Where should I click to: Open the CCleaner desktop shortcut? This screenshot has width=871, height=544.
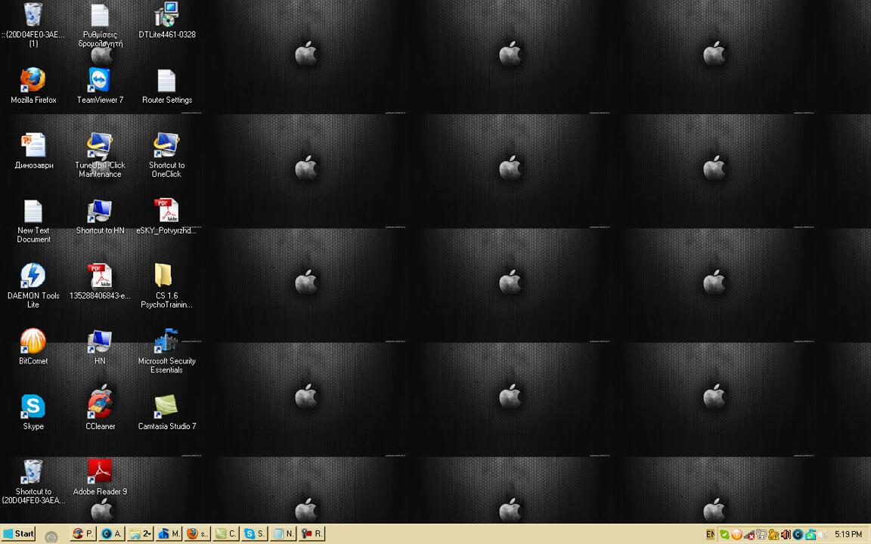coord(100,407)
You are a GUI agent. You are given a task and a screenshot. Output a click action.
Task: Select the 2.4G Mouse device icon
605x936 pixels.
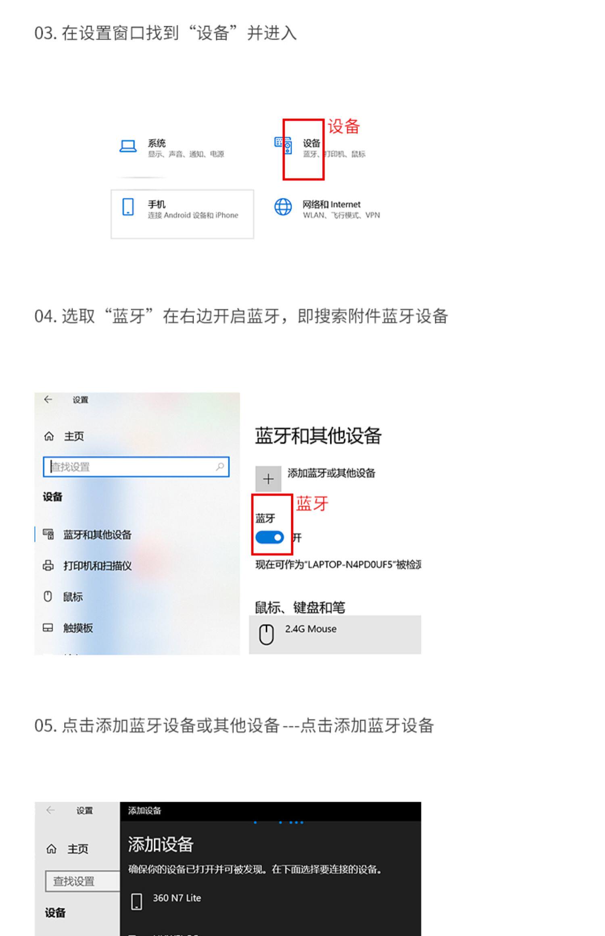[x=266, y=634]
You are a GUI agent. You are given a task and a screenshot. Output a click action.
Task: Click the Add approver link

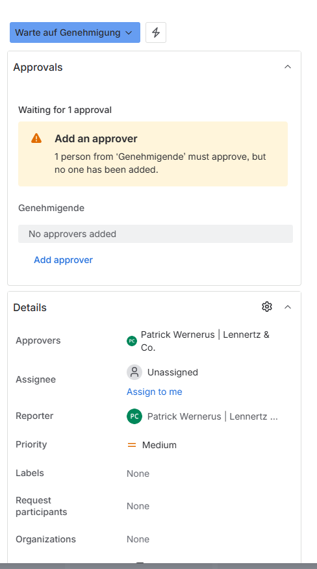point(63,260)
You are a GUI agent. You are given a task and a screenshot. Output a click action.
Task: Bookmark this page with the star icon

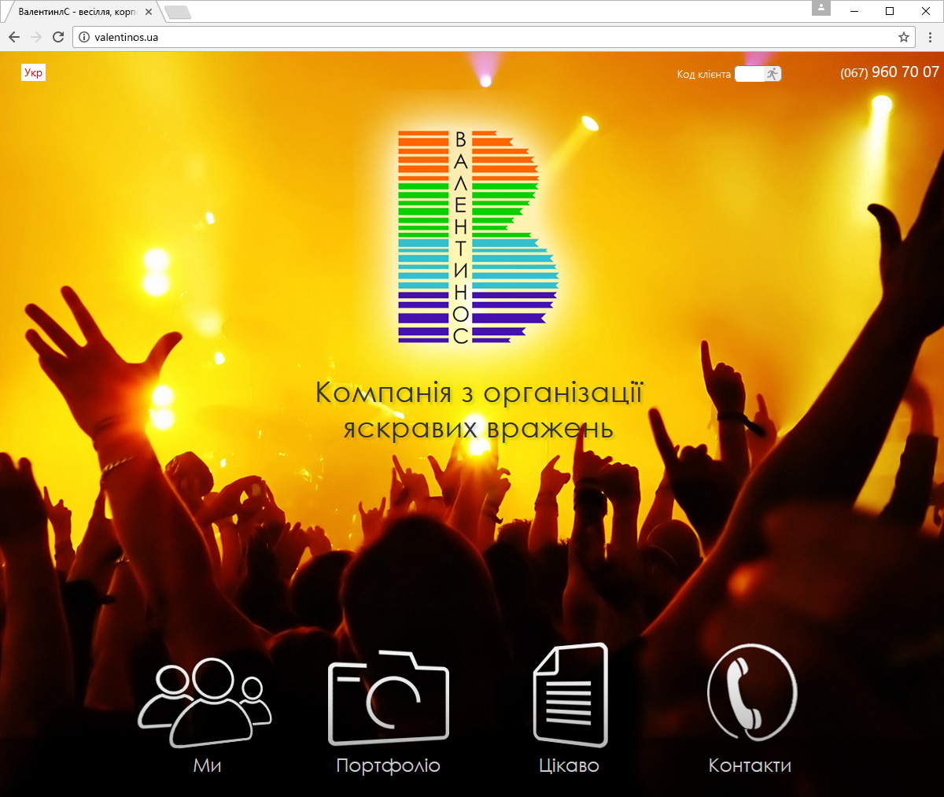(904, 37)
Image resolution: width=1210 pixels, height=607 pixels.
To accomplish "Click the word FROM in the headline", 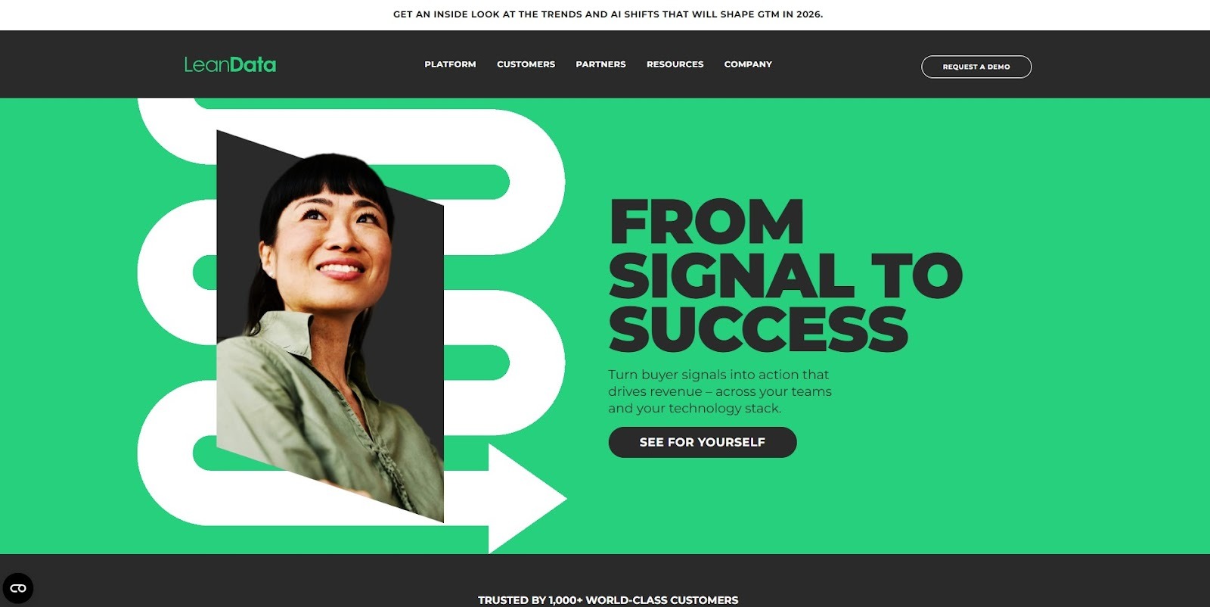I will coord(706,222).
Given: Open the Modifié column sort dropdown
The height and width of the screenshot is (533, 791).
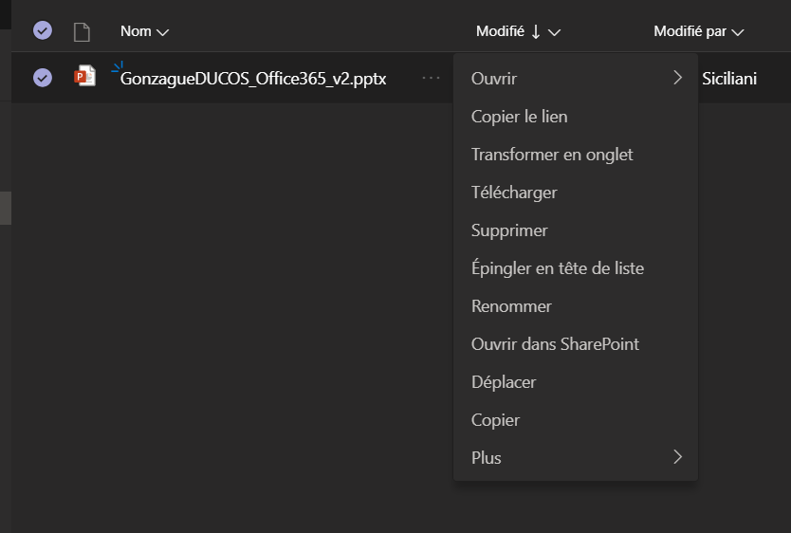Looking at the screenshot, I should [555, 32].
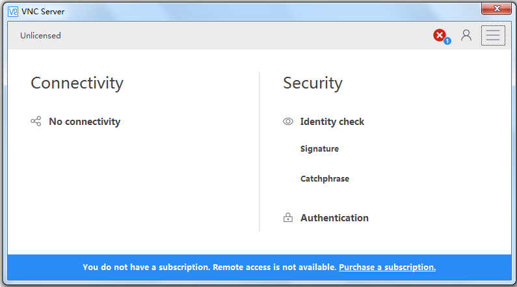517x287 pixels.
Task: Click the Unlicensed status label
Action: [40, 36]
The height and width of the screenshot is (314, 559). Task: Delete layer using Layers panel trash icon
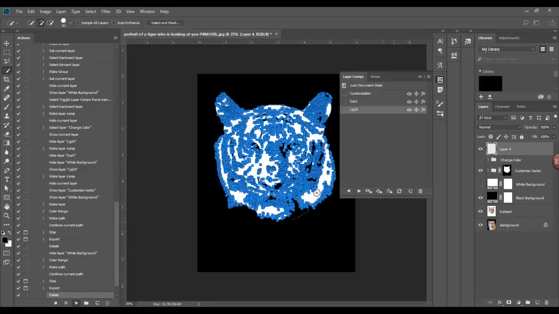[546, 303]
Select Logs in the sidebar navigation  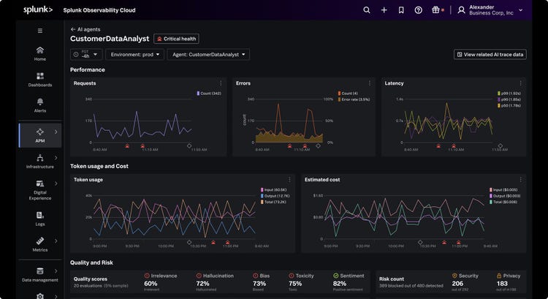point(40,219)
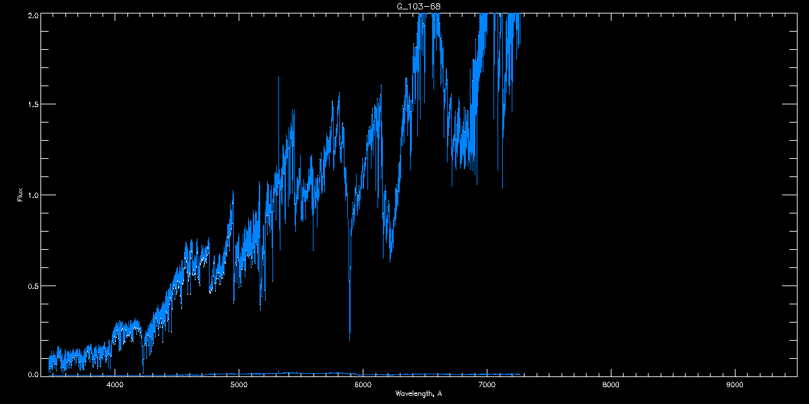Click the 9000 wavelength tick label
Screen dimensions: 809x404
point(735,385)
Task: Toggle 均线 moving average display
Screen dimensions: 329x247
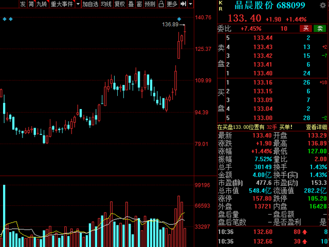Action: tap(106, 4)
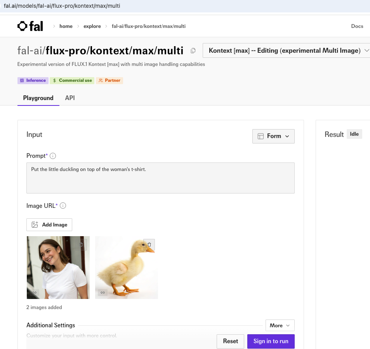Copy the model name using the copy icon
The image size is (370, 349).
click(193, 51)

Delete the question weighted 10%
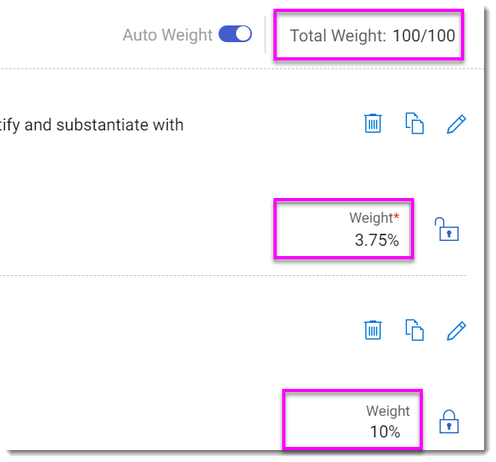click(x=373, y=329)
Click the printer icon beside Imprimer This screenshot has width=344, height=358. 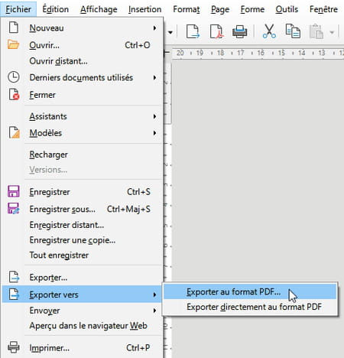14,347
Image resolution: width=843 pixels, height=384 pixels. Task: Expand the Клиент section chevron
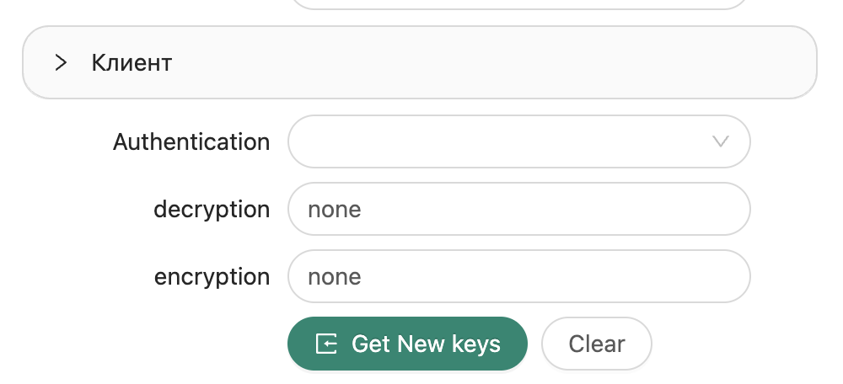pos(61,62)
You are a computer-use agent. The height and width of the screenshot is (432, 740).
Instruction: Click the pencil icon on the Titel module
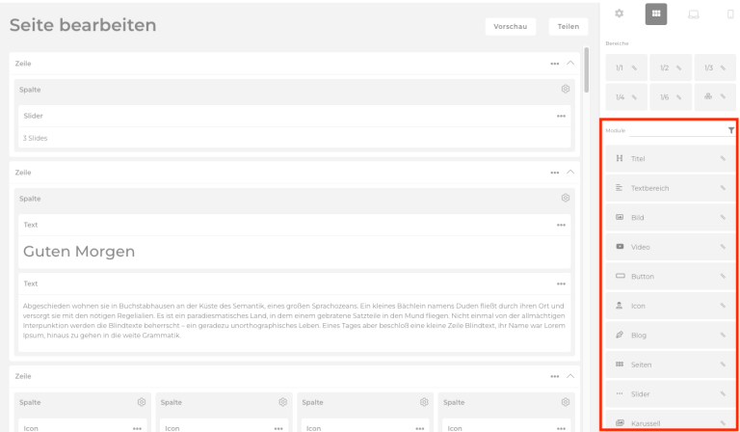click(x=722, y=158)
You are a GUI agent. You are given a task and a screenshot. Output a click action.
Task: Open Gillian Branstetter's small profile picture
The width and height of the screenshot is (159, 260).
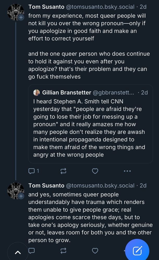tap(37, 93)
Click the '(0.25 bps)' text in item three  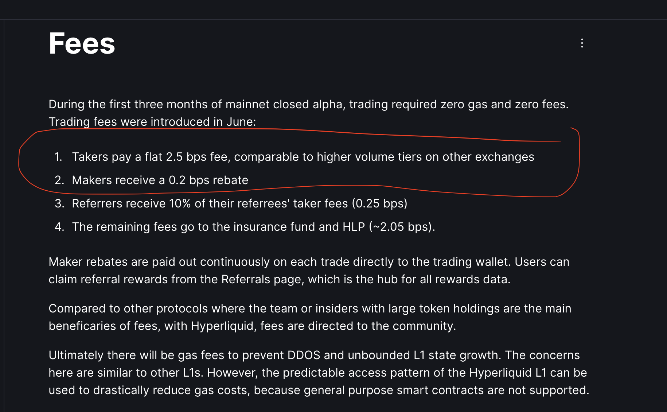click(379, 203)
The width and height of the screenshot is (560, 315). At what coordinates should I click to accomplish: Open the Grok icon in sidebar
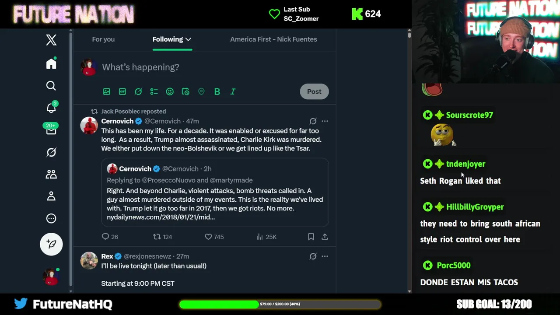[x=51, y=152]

※

The required result is an exact copy of the lines from the line containing "The width and height of the screenshot is (560, 315)." through the end of the entries, with every picture left out.

◆ **Answer to this exercise**:
The width and height of the screenshot is (560, 315). At what coordinates should I click to accomplish: Open the Grok icon in sidebar
[x=51, y=152]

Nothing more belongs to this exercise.